I did follow up with an email. I think the teacher needed to step back and realize that you don't really know a kid or people. Of course I didn't say that, just thoughts. He needs to know that kids aren't there to get out of school. Cole has never tried that. And at the very least he wasn't a jerk teenager and didn't just walk out though apparently it crossed his mind. I told him he made the better choice. I told him that if Cole has surgery and depending on the timing every match is a match he gets to have. We don't know what he'll lose with surgery and I hated seeing him lose one over this sort of thing. I'm sure he had no idea he had a heart condition. Not many do know. But those who don't know anyone with one don't know the things they take for granted in life. Just like I don't know what some others don't get to do because of what they were handed in life. I'm just trying my very best to keep this kid in the activity he enjoys, keeps him healthy, is great for his esteem and is something to enjoy in high school for a limited time. Take advantage that the cardiologist finally caved and let him do it. Take advantage that his heart has done well through it.

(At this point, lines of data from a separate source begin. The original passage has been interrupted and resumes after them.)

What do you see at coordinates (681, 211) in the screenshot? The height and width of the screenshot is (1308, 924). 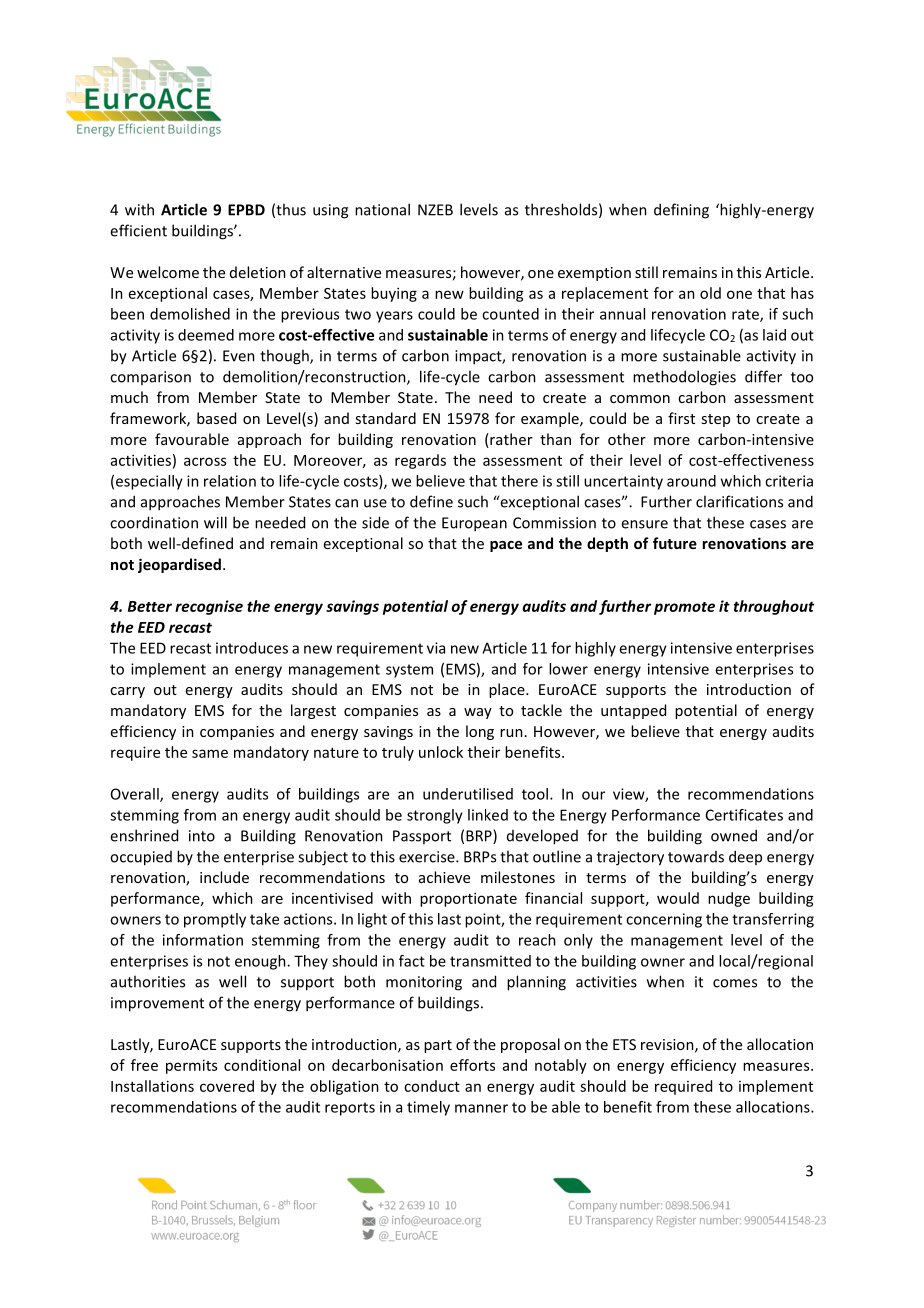 I see `defining` at bounding box center [681, 211].
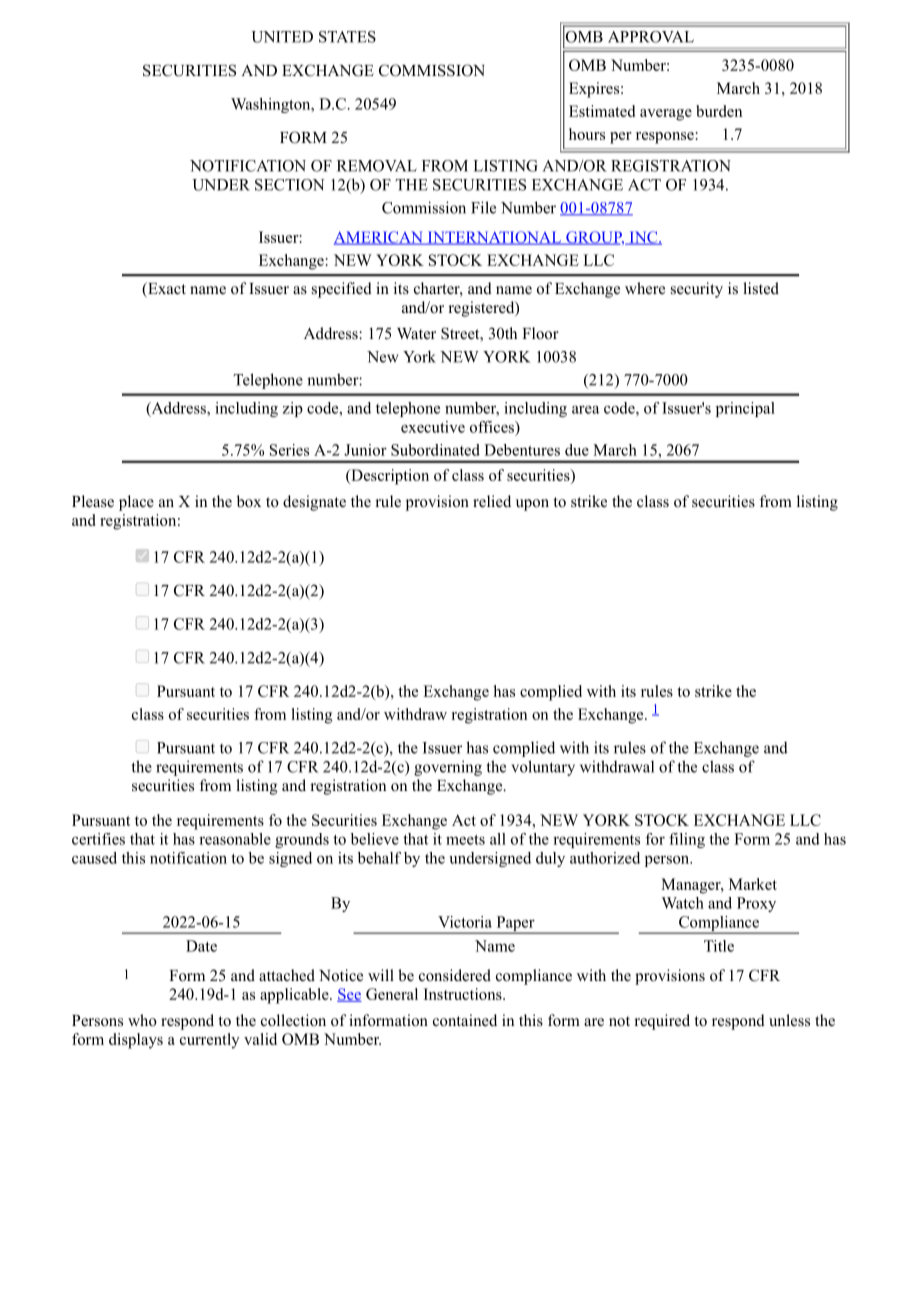 This screenshot has height=1308, width=924. Describe the element at coordinates (662, 1022) in the screenshot. I see `required` at that location.
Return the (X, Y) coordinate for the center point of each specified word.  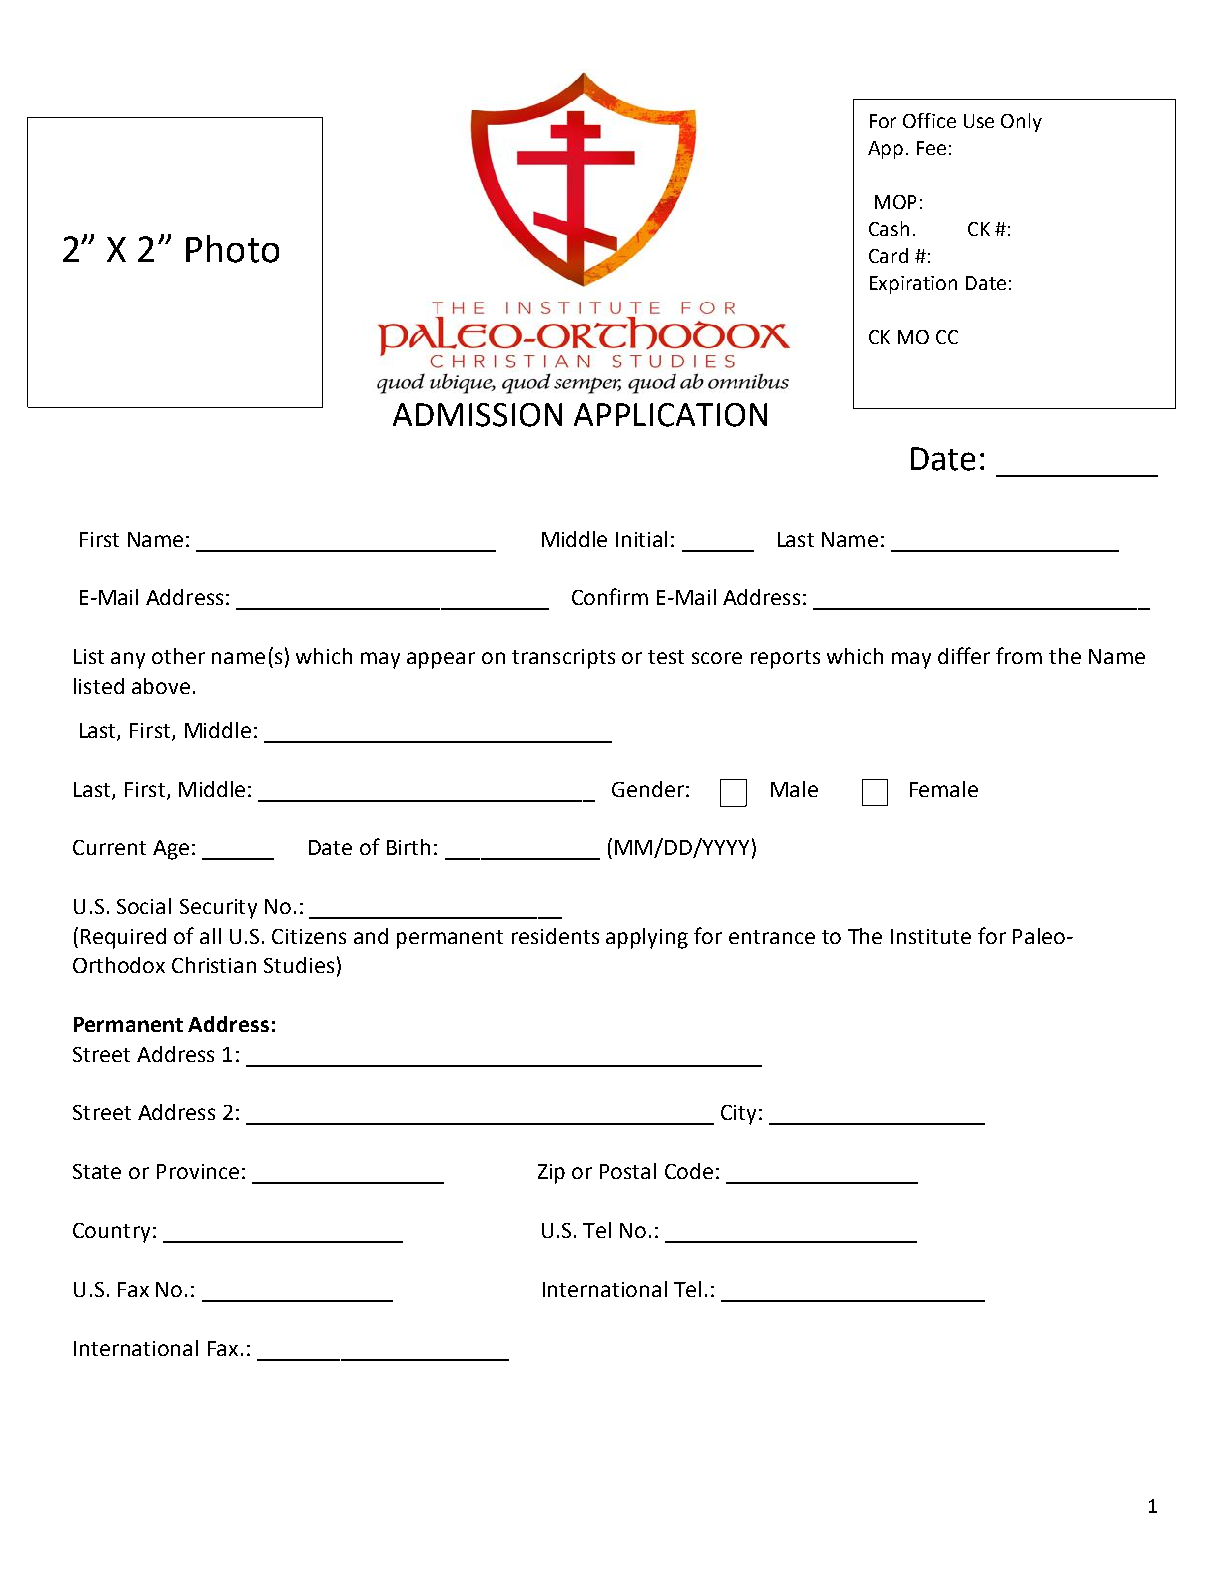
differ (964, 655)
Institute (931, 936)
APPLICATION (670, 415)
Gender (648, 789)
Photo (232, 249)
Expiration (913, 285)
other (178, 656)
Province (198, 1171)
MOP (895, 202)
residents (555, 936)
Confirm (610, 596)
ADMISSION (477, 415)
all (210, 936)
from (1019, 655)
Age (171, 850)
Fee (931, 148)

Be the kid that's rare to make it 16 years after a transannular patch with monocusp repair of tetralogy. You don't know what tomorrow will bring, so get the most out of today. This has been my motto in life. I've seen too many others wait for tomorrow and it never comes. I want to enjoy my family today to the fullest and want my kids to enjoy their lives to the fullest. Their happiness is everything.
I couldn't make it all better for Cole when I got home tonight, but I started off with a hug and then told him all the details of the day. I think he knew about his heart, so he just nodded, but he internalizes, so he'll fear the surgery and not want to talk about it. That's probably best. Only talk about it when and if you have to. Just hopefully, he's not internalizing anything I need to know about, but I think that couple of hours before me getting home did him some good to blow the steam off....and the fact that his dad told him to go hunting which is a great hobby for stress.